This article originally appeared on VICE ASIA.
As The Great British Bake Off proves, baking contests are best when their polite, friendly, and open. But an international cake show in the United Kingdom became the unlikely site of a political controversy on Friday, Nov. 1, when an exhibitor brought a cake inspired by Hong Kong’s pro-democracy protests.
The dessert was presented at Cake International, the “world's greatest cake show," in Birmingham, U.K. and featured decorations like a tiny protester with a yellow umbrella and a large Guy Fawkes mask. It also had a pretend record player and vinyl record designed with a bauhinia, the flower featured on Hong Kong’s flag. A video by its creator, Hong Kong bake shop 3rd Space, shows the record revolving while the protest song “Glory to Hong Kong" plays. Liquid nitrogen also swirled from behind the umbrellas to look like tear gas.
Not everyone was pleased.
Organisers disqualified the entry from the event after complaints, with some even “threatening to damage the piece,” according to a statement from Cake International.

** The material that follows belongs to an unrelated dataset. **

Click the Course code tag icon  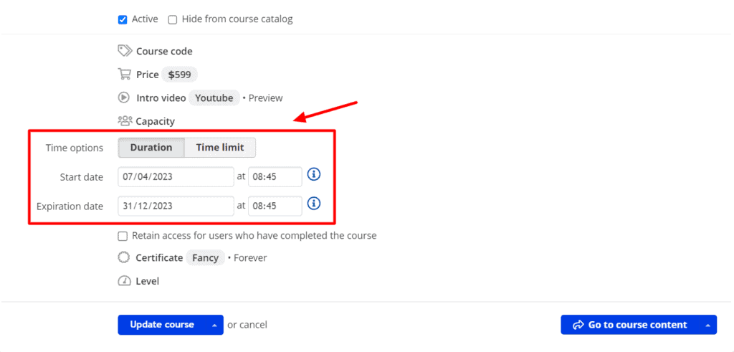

However, the event’s organisers denied that this was an act of censorship and said in its statement that the cake also broke other rules, like going over the allowed area because umbrellas were perched on its edge.
“Cake International is an inclusive community and welcomes entries from across the world, this competition entry was not removed as a political statement but was disqualified as a direct result of it not being made in line with our competition schedule,” the statement reads.
“We appreciate that this situation is sensitive and there are many passionate views across the world, our decisions are based purely on what is in the best interest for the cake decorating community and not as a statement of our beliefs or opinions.”
Cake International is not new to politically-themed cakes. There was also a cake at the event that featured United States President Donald Trump and North Korean leader Kim Jong Un dressed as babies, with a decorative bomb.